+++ PASSAGE GIVEN +++

In deciding whether to give preclusive effect to state court judgments, federal courts look to state law in the state where the original action was decided. Wabash Valley Power Ass'n v. Rural Electrification Admin., 988 F.2d 1480, 1487 (7th Cir.1993). The Indiana Supreme Court decided in Kimberlin v. DeLong, 637 N.E.2d 121, 125 (Ind.1994), certiorari denied, --- U.S. ----, 116 S. Ct. 98, 133 L. Ed. 2d 53 (1995), that collateral estoppel (issue preclusion) applies with respect to a criminal conviction in a subsequent civil suit, and doubtless Indiana courts would apply the kindred doctrine of res judicata (claim preclusion) as well. Consequently, since the same issues and claims were already decided adversely to plaintiffs in the Indiana courts, Judge Brooks was correct in holding that Studio Art was precluded from relitigating their constitutional challenges in federal court.

8

Plaintiffs assert that the claims in the state and federal actions were not the same, thus barring application of res judicata. Even if so, collateral estoppel applies to this case because identical issues were tendered in both the civil suit below and the prior criminal case. See Bojrab v. John Carr Agency, 597 N.E.2d 376, 378-379 (Ind.Ct.App.1992); Gorski v. Deering, 465 N.E.2d 759, 762 (Ind.Ct.App.1984). Collateral estoppel is a "narrower application" of preclusion and applies "where a particular issue is adjudicated in a prior action and is put in issue in a subsequent suit on a different cause of action between the same parties or their privies." Gorski, 465 N.E.2d at 762 (emphasis in original). Both the state court action and the present civil action turn on the same tendered issue of whether the statute is constitutional. Since the issue was decided in the Indiana courts, the present suit is barred by collateral estoppel.

9

Studio Art attempts to avoid collateral estoppel by arguing that Montrose, now a party to the civil suit but not previously a defendant in the criminal case, is not in privity with Studio Art. As Studio Art's president, Montrose was clearly in privity and cannot relitigate the issues decided against his company. Parties are in privity when "there is a commonality of interest between the two entities" and when they "sufficiently represent" each other's interests. Tofany, 597 N.E.2d at 29; see also Donovan v. Estate of Fitzsimmons, 778 F.2d 298, 301 (7th Cir.1985). Given the close relationship between Studio Art, a relatively small company, and Montrose, as well as the fact that Montrose was originally named as a defendant in the criminal case and faced with identical charges as Studio Art prior to reaching a settlement with the state, we are unpersuaded by Studio Art's argument. As in Donovan, Montrose and Studio Art had a clear "congruence" of legal issues with respect to the statute, thus establishing privity. 778 F.2d at 301.

+++

THE TASKS =>
1. In one to three sentences, explain why the passage on preclusion holds that Montrose cannot relitigate the issues decided against Studio Art.
2. Repeat the passage on preclusion word for word, everything from "In deciding whether" down to "in federal court.".

+++ DATASET CONTENT +++

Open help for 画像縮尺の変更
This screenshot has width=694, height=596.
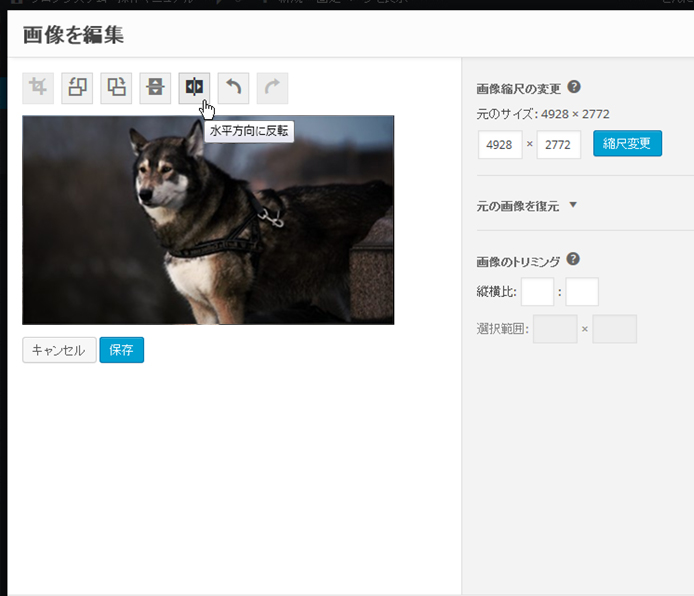point(574,87)
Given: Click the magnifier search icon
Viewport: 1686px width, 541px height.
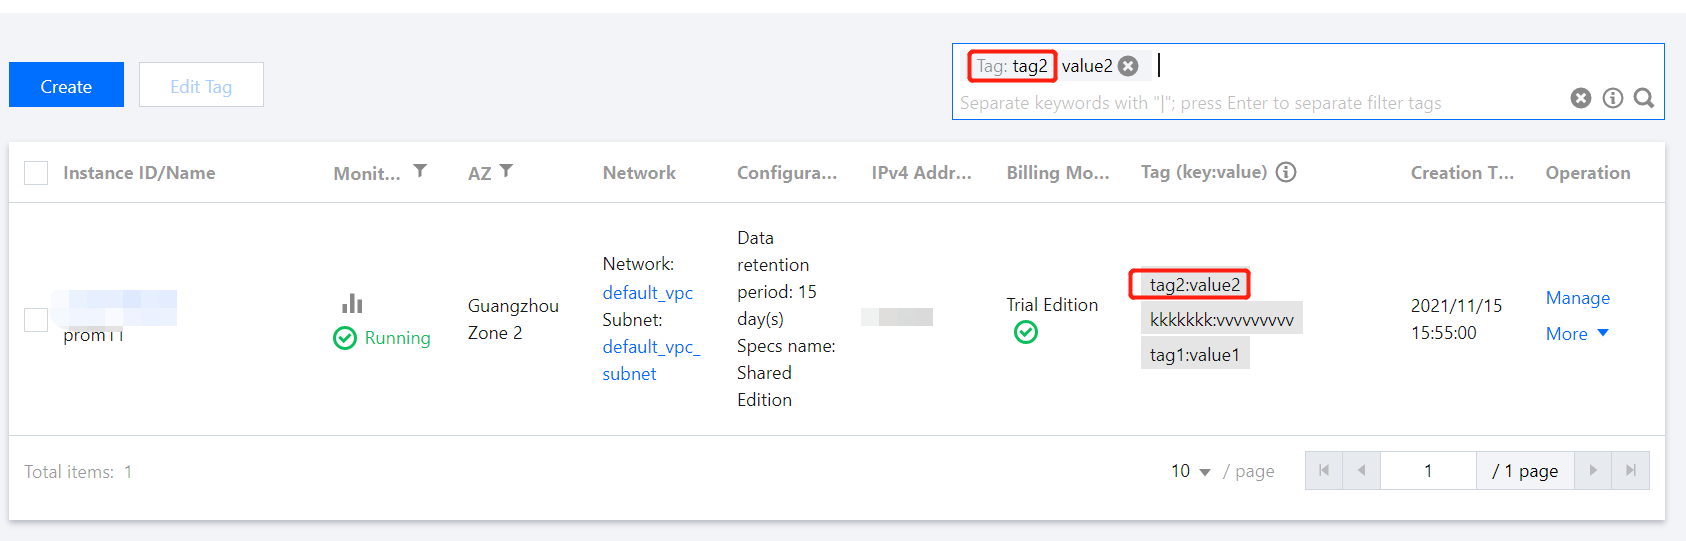Looking at the screenshot, I should tap(1643, 98).
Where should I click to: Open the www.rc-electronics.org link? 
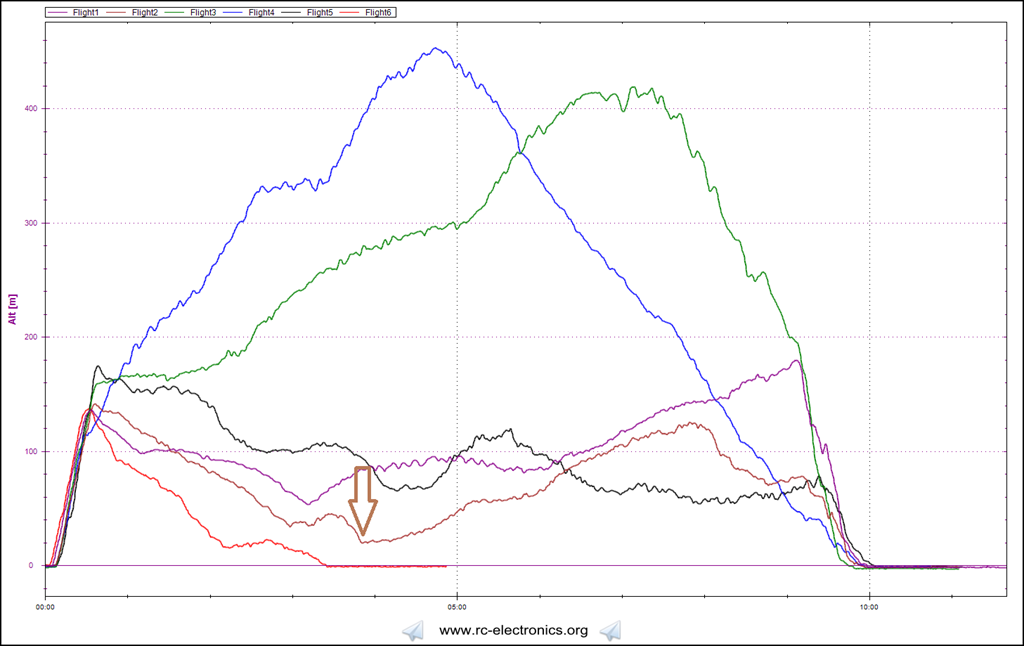point(512,630)
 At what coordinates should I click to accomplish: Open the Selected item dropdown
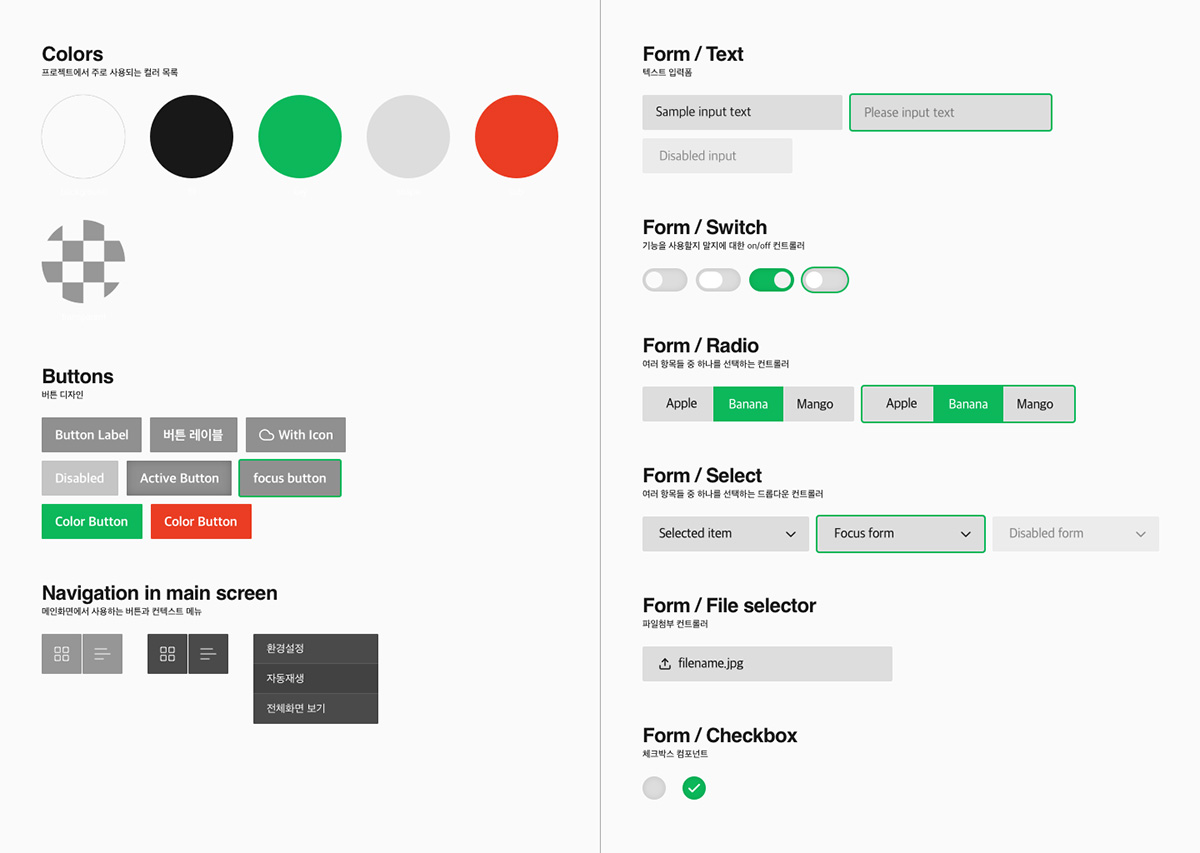coord(725,533)
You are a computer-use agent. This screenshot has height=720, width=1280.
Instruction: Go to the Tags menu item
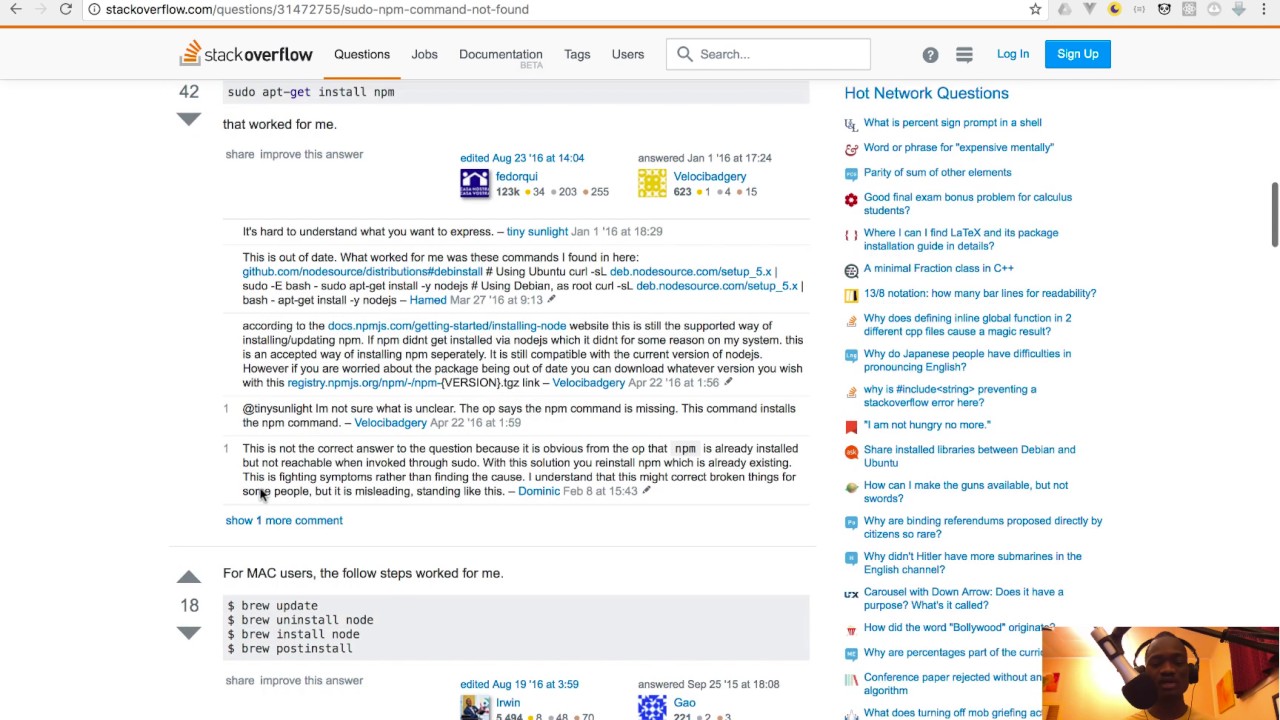click(x=577, y=54)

+++

EXERCISE RESPONSES =>
1. Montrose was in privity with Studio Art because, as president of this relatively small company, he shared a close relationship and commonality of interest with it. He had also originally been named as a defendant in the criminal case and faced the same charges as Studio Art before settling with the state. He and the company therefore had a clear "congruence" of legal issues regarding the statute.

2.
In deciding whether to give preclusive effect to state court judgments, federal courts look to state law in the state where the original action was decided. Wabash Valley Power Ass'n v. Rural Electrification Admin., 988 F.2d 1480, 1487 (7th Cir.1993). The Indiana Supreme Court decided in Kimberlin v. DeLong, 637 N.E.2d 121, 125 (Ind.1994), certiorari denied, --- U.S. ----, 116 S. Ct. 98, 133 L. Ed. 2d 53 (1995), that collateral estoppel (issue preclusion) applies with respect to a criminal conviction in a subsequent civil suit, and doubtless Indiana courts would apply the kindred doctrine of res judicata (claim preclusion) as well. Consequently, since the same issues and claims were already decided adversely to plaintiffs in the Indiana courts, Judge Brooks was correct in holding that Studio Art was precluded from relitigating their constitutional challenges in federal court.